## Reading passage
Corn fritter, a fritter having green Indian corn mixed
through its batter. [U. S.]
Corn laws, laws regulating trade in corn, especially those
in force in Great Britain till 1846, prohibiting the
importation of foreign grain for home consumption, except
when the price rose above a certain rate.
Corn marigold. (Bot.) See under Marigold.
Corn oyster, a fritter containing grated green Indian corn
and butter, the combined taste resembling that of oysters.
Corn parsley (Bot.), a plant of the parsley genus
(Petroselinum segetum), a weed in parts of Europe and
Corn popper, a utensil used in popping corn.
Corn poppy (Bot.), the red poppy (Papaver Rh[oe]as),
common in European cornfields; -- also called corn rose.
Corn rent, rent paid in corn.
Corn rose. See Corn poppy.

## Brief 1
Copy word for word the part of the dictionary excerpt that opens with the words containing "Corn fritter, a" and closes with "that of oysters.".
## Brief 2
According to the dictionary excerpt, until what year were the corn laws in force in Great Britain?
The records that follow have no connection to the dictionary excerpt.

## Data excerpts
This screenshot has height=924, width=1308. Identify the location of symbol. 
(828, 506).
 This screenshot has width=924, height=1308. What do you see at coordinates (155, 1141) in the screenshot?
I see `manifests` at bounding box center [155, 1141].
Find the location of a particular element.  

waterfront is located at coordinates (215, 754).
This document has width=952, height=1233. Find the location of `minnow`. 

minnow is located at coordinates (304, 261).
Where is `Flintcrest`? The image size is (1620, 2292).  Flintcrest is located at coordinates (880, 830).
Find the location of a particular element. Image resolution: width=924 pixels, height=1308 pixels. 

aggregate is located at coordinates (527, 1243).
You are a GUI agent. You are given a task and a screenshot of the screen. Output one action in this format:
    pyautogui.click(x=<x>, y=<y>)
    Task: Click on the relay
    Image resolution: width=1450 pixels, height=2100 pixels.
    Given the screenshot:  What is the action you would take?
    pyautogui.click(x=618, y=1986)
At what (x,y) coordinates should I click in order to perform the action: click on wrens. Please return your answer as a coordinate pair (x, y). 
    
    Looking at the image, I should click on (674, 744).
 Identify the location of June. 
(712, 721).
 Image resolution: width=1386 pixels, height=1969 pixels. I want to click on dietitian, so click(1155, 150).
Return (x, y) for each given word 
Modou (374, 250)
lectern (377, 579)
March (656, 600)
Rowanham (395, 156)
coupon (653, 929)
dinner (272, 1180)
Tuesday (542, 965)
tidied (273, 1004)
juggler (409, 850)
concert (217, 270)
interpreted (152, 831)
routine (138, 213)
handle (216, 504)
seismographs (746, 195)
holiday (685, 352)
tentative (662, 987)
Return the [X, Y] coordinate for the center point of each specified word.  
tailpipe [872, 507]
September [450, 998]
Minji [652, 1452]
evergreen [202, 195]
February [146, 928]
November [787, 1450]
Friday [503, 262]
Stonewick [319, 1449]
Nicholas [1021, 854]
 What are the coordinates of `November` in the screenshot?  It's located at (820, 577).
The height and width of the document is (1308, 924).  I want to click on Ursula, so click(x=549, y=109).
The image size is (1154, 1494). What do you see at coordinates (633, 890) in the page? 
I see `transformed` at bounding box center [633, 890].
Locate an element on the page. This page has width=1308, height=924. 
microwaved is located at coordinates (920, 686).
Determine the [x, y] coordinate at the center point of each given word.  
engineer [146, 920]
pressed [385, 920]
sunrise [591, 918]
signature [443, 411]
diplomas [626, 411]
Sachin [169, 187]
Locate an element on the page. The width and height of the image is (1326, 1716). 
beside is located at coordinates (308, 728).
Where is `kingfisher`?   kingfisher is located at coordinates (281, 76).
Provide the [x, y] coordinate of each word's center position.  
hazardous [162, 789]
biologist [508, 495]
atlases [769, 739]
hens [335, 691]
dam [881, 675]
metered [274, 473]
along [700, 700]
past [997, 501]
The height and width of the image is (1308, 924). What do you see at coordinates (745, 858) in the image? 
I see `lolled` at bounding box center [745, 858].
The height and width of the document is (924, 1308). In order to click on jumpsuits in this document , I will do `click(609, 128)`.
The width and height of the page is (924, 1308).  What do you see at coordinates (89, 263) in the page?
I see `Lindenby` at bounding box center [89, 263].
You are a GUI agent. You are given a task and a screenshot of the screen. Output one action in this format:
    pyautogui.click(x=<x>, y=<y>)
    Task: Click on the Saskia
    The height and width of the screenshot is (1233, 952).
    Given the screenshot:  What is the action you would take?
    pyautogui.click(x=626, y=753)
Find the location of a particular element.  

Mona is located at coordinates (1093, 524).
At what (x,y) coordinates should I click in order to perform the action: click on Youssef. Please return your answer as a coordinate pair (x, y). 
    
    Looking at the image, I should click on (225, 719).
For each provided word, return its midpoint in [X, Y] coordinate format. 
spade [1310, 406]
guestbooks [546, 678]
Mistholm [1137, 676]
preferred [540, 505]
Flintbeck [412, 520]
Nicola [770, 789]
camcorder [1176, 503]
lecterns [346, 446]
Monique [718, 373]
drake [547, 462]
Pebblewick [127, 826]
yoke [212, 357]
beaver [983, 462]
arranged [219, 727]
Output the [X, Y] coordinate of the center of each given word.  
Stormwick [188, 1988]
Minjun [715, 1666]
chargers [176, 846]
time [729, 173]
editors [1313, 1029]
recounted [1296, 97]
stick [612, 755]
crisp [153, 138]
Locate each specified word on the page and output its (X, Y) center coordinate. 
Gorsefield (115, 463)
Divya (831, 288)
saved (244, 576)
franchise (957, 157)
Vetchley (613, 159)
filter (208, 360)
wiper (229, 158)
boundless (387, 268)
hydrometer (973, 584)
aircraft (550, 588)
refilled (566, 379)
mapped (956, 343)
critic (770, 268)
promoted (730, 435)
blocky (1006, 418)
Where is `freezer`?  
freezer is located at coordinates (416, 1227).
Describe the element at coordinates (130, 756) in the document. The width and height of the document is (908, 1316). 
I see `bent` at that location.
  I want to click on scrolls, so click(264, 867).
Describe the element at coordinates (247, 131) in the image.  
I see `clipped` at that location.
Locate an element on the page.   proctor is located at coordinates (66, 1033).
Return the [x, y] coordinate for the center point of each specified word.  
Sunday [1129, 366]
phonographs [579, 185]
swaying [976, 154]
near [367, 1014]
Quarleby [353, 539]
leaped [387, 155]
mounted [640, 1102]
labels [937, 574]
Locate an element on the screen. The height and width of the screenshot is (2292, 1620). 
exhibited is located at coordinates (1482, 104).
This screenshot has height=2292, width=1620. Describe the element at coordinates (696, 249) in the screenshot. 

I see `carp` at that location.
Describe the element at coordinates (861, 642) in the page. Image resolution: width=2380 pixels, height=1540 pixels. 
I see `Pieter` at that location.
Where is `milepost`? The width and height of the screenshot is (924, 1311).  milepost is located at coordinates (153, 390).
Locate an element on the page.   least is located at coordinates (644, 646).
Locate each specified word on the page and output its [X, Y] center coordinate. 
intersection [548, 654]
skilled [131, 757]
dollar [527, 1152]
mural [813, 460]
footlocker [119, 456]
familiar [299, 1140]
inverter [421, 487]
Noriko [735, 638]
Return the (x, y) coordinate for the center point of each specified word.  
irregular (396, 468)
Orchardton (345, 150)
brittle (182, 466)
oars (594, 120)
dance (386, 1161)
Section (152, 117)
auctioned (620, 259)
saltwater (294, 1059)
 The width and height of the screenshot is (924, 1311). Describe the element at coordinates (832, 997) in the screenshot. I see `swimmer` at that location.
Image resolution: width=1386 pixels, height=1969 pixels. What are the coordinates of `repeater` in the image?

## Written response 1
Corn fritter, a fritter having green Indian corn mixed
through its batter. [U. S.]
Corn laws, laws regulating trade in corn, especially those
in force in Great Britain till 1846, prohibiting the
importation of foreign grain for home consumption, except
when the price rose above a certain rate.
Corn marigold. (Bot.) See under Marigold.
Corn oyster, a fritter containing grated green Indian corn
and butter, the combined taste resembling that of oysters.

## Written response 2
1846